The conference will generate a series of recommendations for service providers and policymakers on how to better address the needs of people who use cocaine and methamphetamine, an otherwise underserved population.
“It is critically important to sort out myth from fact when it comes to people who use stimulants because they are such a highly stigmatized population,” said Lindsay LaSalle, Senior Staff Attorney at the Drug Policy Alliance. “Myths play out in many negative ways that end up hurting people who use drugs – they perpetuate shame and blame, restrict access to services, and keep people in the shadows rather than encouraging them to seek help. This conference is an opportunity to look beyond the stereotypes so we can better understand who uses stimulants, their motivations for use, related risks, and strategies for mitigating these risks.”
The potential harms from stimulant use can be different from those of other drugs, and so this conversation promises to expand understandings of harm reduction, which is often focused on providing clean syringes to opioid users. Panelists will discuss a wide range of harm reduction strategies, such as the need to create safer consumption spaces for people who smoke crack cocaine, transitioning injection stimulant users to smoking as a lower-risk route of administration, and the need for low-threshold housing and supports.
Treatment for stimulants has also been poorly understood. The conference will feature a panel to discuss evidence-based strategies like contingency management and innovative approaches such as medication assisted treatments and substitution treatments for stimulant use.
The event is free, but participants must pre-register here.

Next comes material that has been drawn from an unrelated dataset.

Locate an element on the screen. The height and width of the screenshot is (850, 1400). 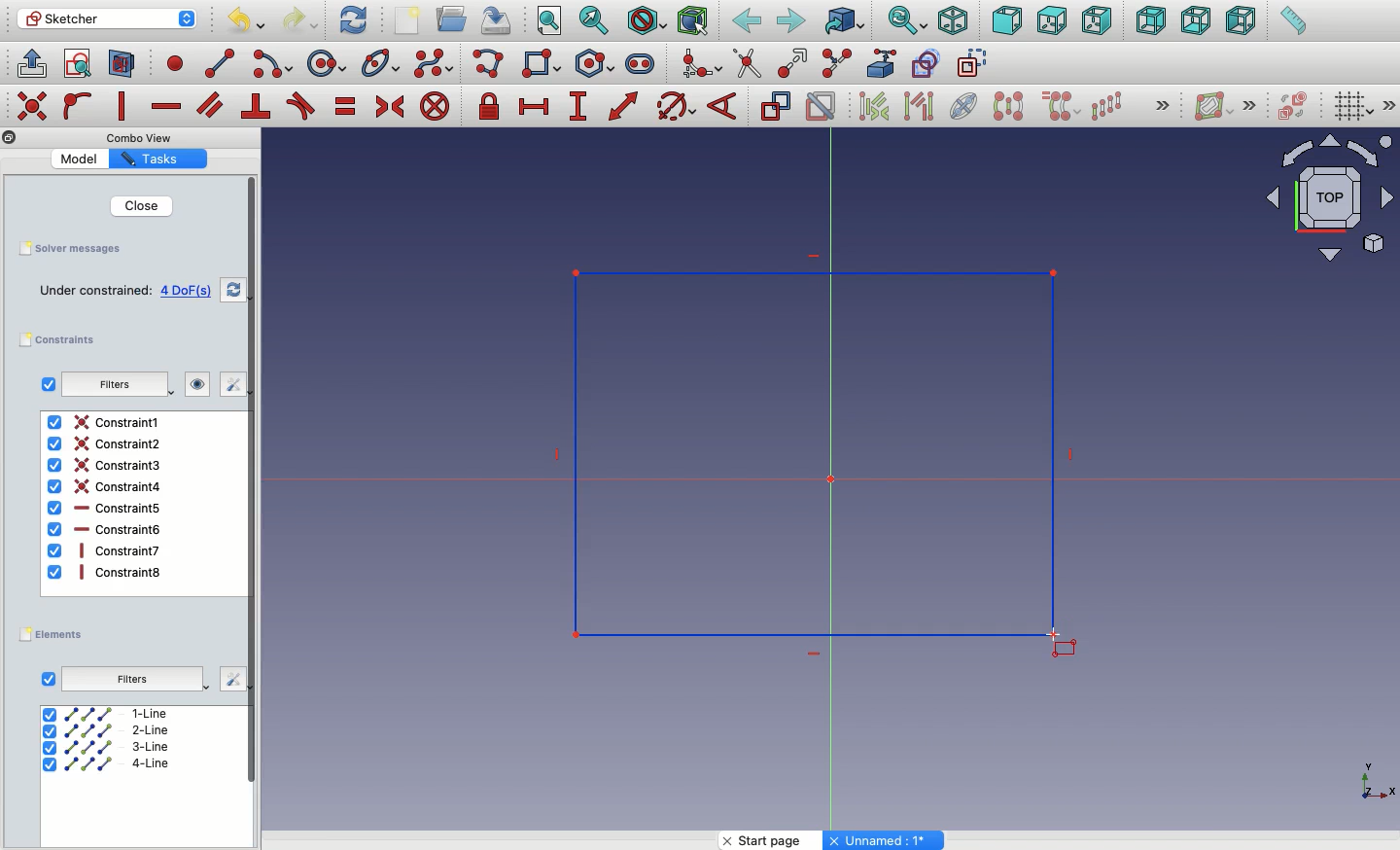
Redo is located at coordinates (304, 21).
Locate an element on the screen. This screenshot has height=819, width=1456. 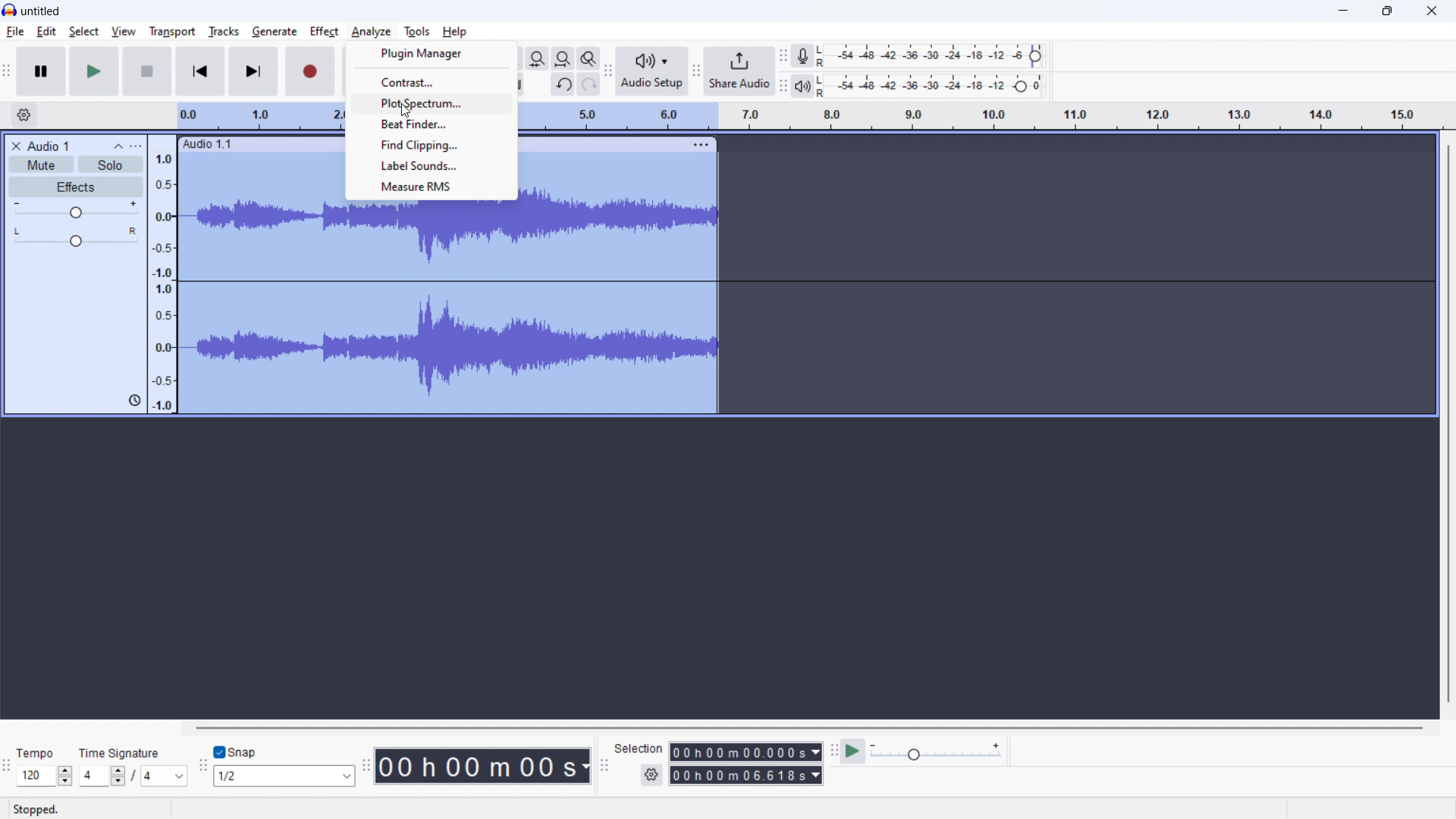
beat finder is located at coordinates (432, 123).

Monday, September 25, 2017
8:30 AM – 5:00 PM PDT
Japanese American National Museum
100 North Central Avenue
Los Angeles, CA 90012
PRELIMINARY PROGRAM & SPEAKERS
8:00-9:00am Registration & Sign In
Welcome/Opening Remarks –
9:10-9:25am: Overview of Epidemiology/Prevalence/Trends in US and abroad -
9:25-9:40am: Stimulant use and its public health impact in California -
9:45-11:15am: PANEL – People who use Stimulants: A Diverse Population
11:15-11:30am: Break – coffee/tea/snacks
11:30-11:45am: Overview of harm reduction strategies in US and abroad-
11:45-1:15pm: PANEL – Harm reduction interventions with people who use stimulants
1:15-2:00pm: LUNCH PROVIDED FOR ALL ATTENDEES
2:00-3:30pm: PANEL- Treatment Options for People who Use Stimulants
3:30-5:00pm: PANEL- Lessons on the ground and future directions
5:00-5:15pm: Closing Remarks -
Steven Shoptaw PhD, Executive Director, Center for Behavioral and Addiction Medicine (CBAM) UCLA
The conference is being hosted by the Drug Policy Alliance, along with local partnering organizations, including academic research centers, advocacy and service organizations, and public health agencies. Panels will be comprised of researchers, direct service providers, and people with a history of stimulant use in order to draw upon the various forms of expertise in this area, provide attendees with a more holistic view of the issue, and create richer dialogue about possible solutions. International experts will be featured via video.